*WHAT TO PRODUCE*:
Collect all lines from the records below that include the word "agent".

[Dataset entries]
★ ★ ★ ★

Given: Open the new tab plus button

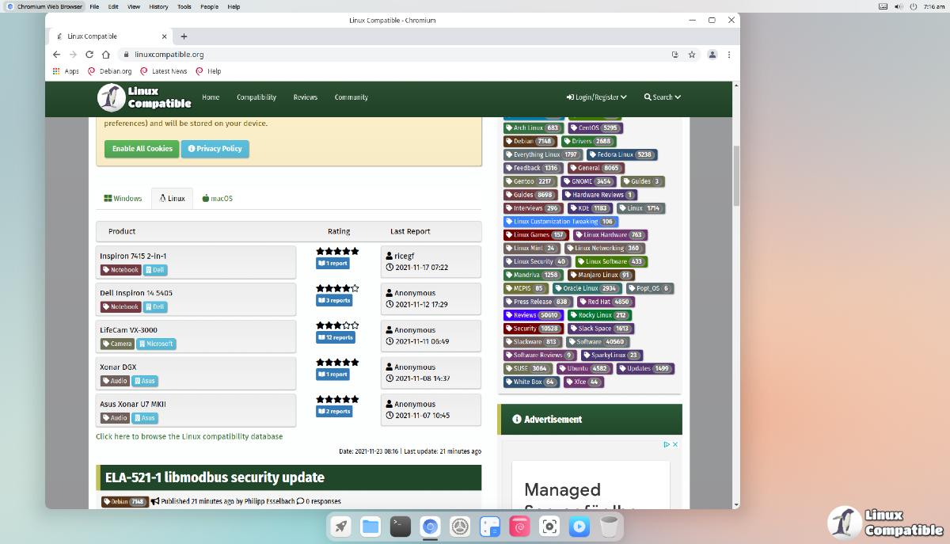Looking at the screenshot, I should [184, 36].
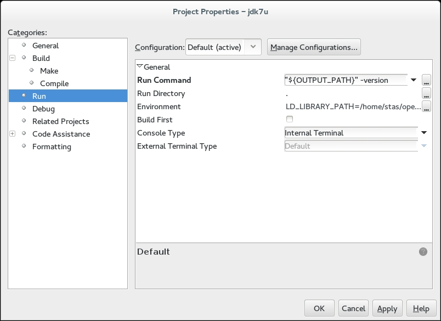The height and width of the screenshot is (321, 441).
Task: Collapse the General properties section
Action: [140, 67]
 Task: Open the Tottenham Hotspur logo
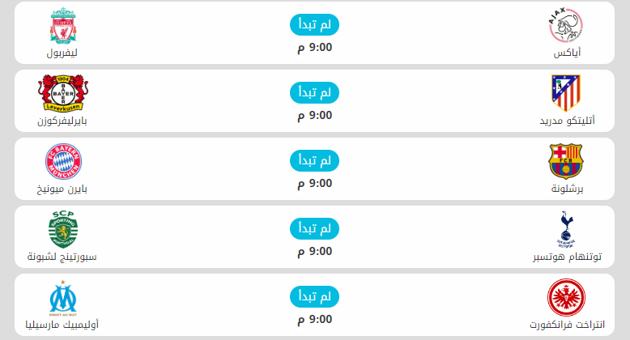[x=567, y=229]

★ ★ ★ ★

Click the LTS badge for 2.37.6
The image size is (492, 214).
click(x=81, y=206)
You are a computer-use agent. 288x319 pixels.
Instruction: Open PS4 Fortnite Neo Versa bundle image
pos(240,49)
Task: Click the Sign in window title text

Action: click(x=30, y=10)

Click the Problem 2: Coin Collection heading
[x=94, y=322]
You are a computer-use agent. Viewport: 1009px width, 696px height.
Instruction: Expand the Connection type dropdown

★ ★ ★ ★

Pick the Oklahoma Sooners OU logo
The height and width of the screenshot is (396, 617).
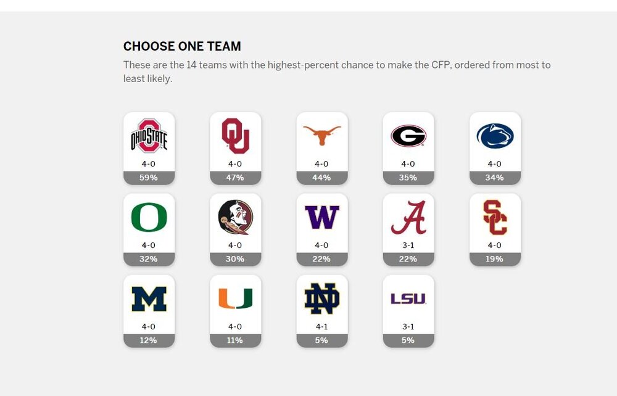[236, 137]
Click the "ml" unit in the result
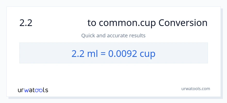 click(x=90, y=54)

★ ★ ★ ★

*PROBLEM SOLUTION*:
You are a computer-use agent. 288x319 pixels.
You are a computer-use agent. Viewport: 1009px width, 696px height.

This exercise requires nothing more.